Si hay algo que chirríe en la película es la visión de una llegada al Congo belga en la que no hay ni rastro ni alusión ni sospecha ni evidencia, ¡ni nada!, de la atroz colonización de esa parte de África. La película se rodó en 1959 y creo que ni siquiera sospechaban que el proceso de descolonización que las autoridades belgas fijaban para un plazo de 20 años iba a producirse apenas un año después, en 1960. Baste, como dato empírico, que en 75 años de colonización Bélgica no había formado ningún universitario nativo. La historia posterior está llena de violencia, tribalismo salvaje y despotismo, pero nosotros estamos en una película en la que las monjas europeas tratan de paliar las carencias de una población autóctona a la que instan a convertirse a la religión católica, como se nos muestra en las ceremonias de Navidad, cánticos incluidos con niños blancos y negros en el coro, en un intento inusual de convivencia que no respondía a la realidad. Todos tenemos en la memoria las fotos de aquellos africanos exhibidos como atracción de feria en el parque Heysel de Bruselas, en lo que se bautizó como Kongorama.

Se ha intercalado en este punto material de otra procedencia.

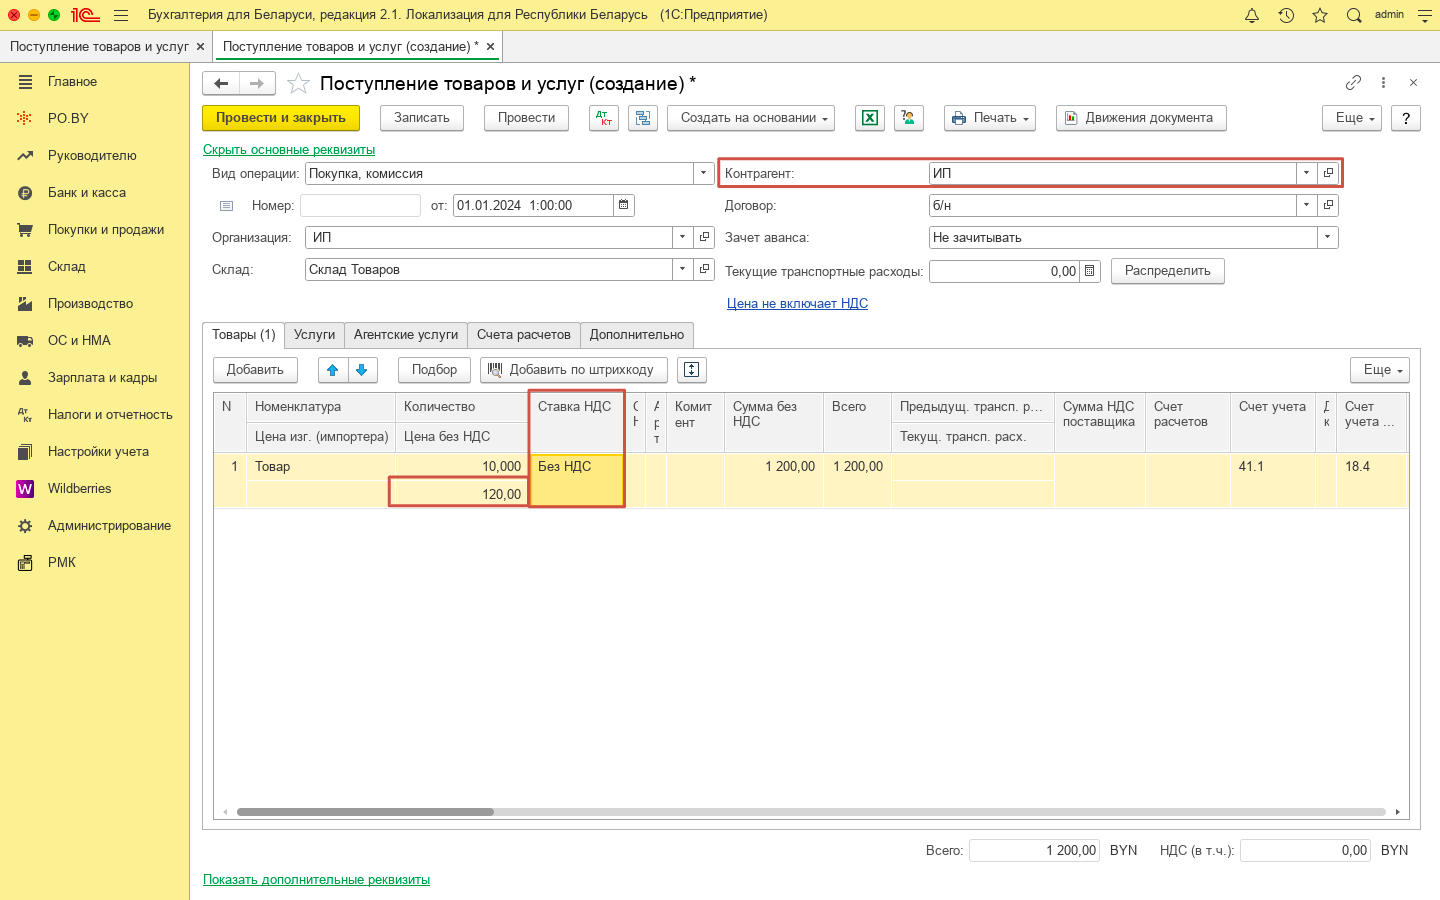Switch to Услуги tab
The image size is (1440, 900).
click(x=314, y=335)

El afán documentalista de Zinnemann lo lleva a rodar en el recinto destinado a los leprosos, en el que vive un cura que, para ser perdonado por haber cohabitado con una indígena, se ofreció como guardián y cuidador del lazareto, y a quien la hermana Luke visita para llevarse la terrible impresión de que la enfermedad ya se ha cebado en el sacerdote pecador.

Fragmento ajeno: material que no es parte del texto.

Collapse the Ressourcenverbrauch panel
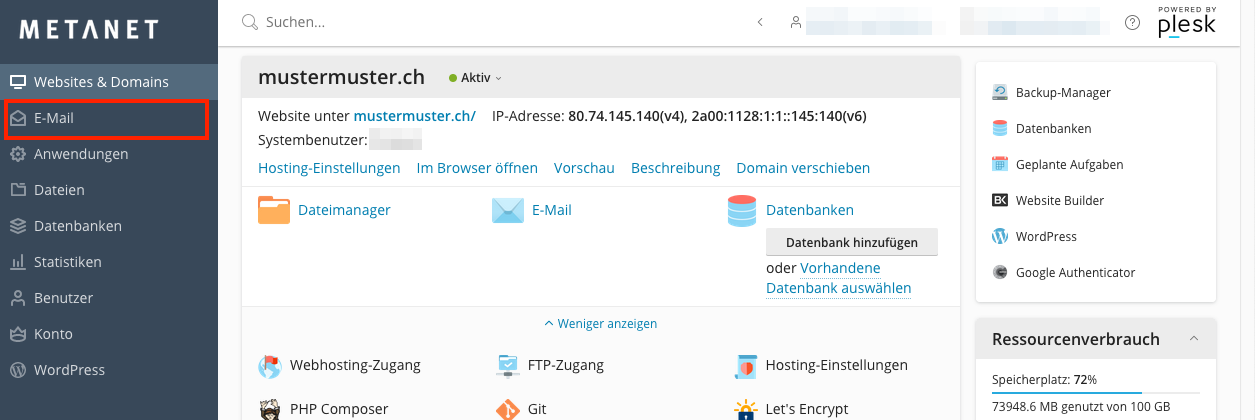This screenshot has height=420, width=1255. (1193, 339)
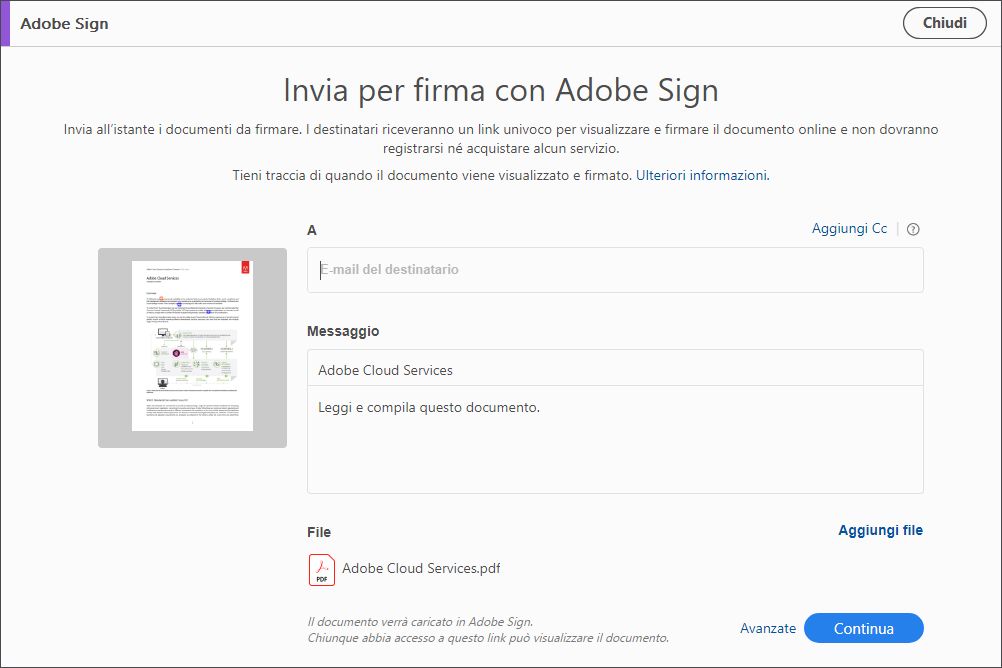Open the Ulteriori informazioni link

(x=702, y=175)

Tras una penosa tuberculosis que el doctor logra revertir con cuidados y métodos novedosos que evitan que sea devuelta a la metrópolis, la hermana Luke profundiza intensamente en el principal conflicto que ha padecido desde que se le exigió que en aras de la humildad renunciase incluso a su saber profesional en detrimento de hermanas suyas. Poco a poco va calando en ella la idea de que no va a vencer jamás esa soberbia que le impide alienarse completamente, derrotarse, renegar de esa luminosidad que otorga el saber, por lo que poco a poco, como era de prever, llega a la conclusión de que no está hecha para el mundo de sumisión terrible que exige la institución conventual. En ningún momento ha tenido siquiera un vislumbre de que la gracia divina podría habitar en ella y justificar su vida al servicio de la divinidad, y de ahí la renuncia. La requetesobria y muda escena final en la que se la introduce en una habitación en la que ha de cambiar los hábitos por un traje de calle, llevando con ella la dote que donó para formar parte de la congregación, es impactante, porque mientras en el recibimiento se acercaron a ella con los parabienes y la dulzura propia de la felicidad de abrazar un nuevo estado y formar parte de una colectividad con una única función: ser esposas de Cristo; en la hora de la despedida, la puerta de esa habitación vestidor se abre con un resorte que la deja ante un callejón que la lleva a una calle de la ciudad, sin que nadie, obviamente, se despida de ella con la calidez humana que una decisión como la que ella tomó merecería.

¿Se advierte el símil político de esta película con la vida de nuestros partidos/congregaciones en los que los militantes renuncian al libre pensamiento en aras del culto al líder y a la «línea oficial in-dis-cu-ti-ble» del Partido? Demasiado nacionalcatolicismo en nuestra partitocracia, como para que unos anden dando lecciones a los otros y viceversa.

1 comentario:

  1. Gran reseña. La política y la religión guardan un paralelismo que se relaciona con algo de nuestro cerebro de reptil. Los partidos tienen un sentido que es la captura del poder, buscan cambiar la sociedad y amoldarla a sus cánones.